Feminicidios a la alza
El tema de los feminicidios se convirtió en uno de los más delicados de su administración. La entidad fue señalada por ocupar los primeros lugares a nivel nacional, con cifras alarmantes que, en algunos periodos, apuntaban a hasta dos asesinatos de mujeres al día.
Corrupción
Su gobierno acumuló múltiples señalamientos por presuntos desvíos de recursos y uso indebido del poder. Aunque no todos los casos derivaron en sanciones judiciales, la percepción de irregularidades y redes de intereses fue una constante a lo largo de su sexenio.
Derroche de recursos
El gasto público y la opacidad también fueron foco de críticas.

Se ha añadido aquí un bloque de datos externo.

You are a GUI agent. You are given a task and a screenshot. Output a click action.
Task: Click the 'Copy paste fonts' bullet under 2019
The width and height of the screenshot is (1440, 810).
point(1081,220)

Se cuestionaron millonarias inversiones en imagen gubernamental y contratos con poca transparencia, mientras persistían problemas estructurales en la entidad, dejando dudas sobre la eficiencia y el destino del dinero público.
Pobreza y desigualdad
A pesar de ser una de las economías más importantes del país, casi la mitad de la población vivía en condiciones de pobreza, evidenciando una brecha profunda entre crecimiento económico y bienestar social acrecentada durante su mandato.
La Ley Atenco
Otro episodio polémico fue la llamada “Ley Atenco”, impulsada durante su gobierno para regular el uso de la fuerza pública. La iniciativa fue criticada por organizaciones civiles, al considerar que abría la puerta al uso excesivo de la fuerza y represión.
Contratos cuestionables
En el rubro de seguridad, destacó el caso de los mega contratos para sistemas de videovigilancia, donde se destinaron miles de millones de pesos. Sin embargo, la falta de resultados tangibles en la reducción del delito dejó dudas sobre su eficacia y evidenció su sobrecosto.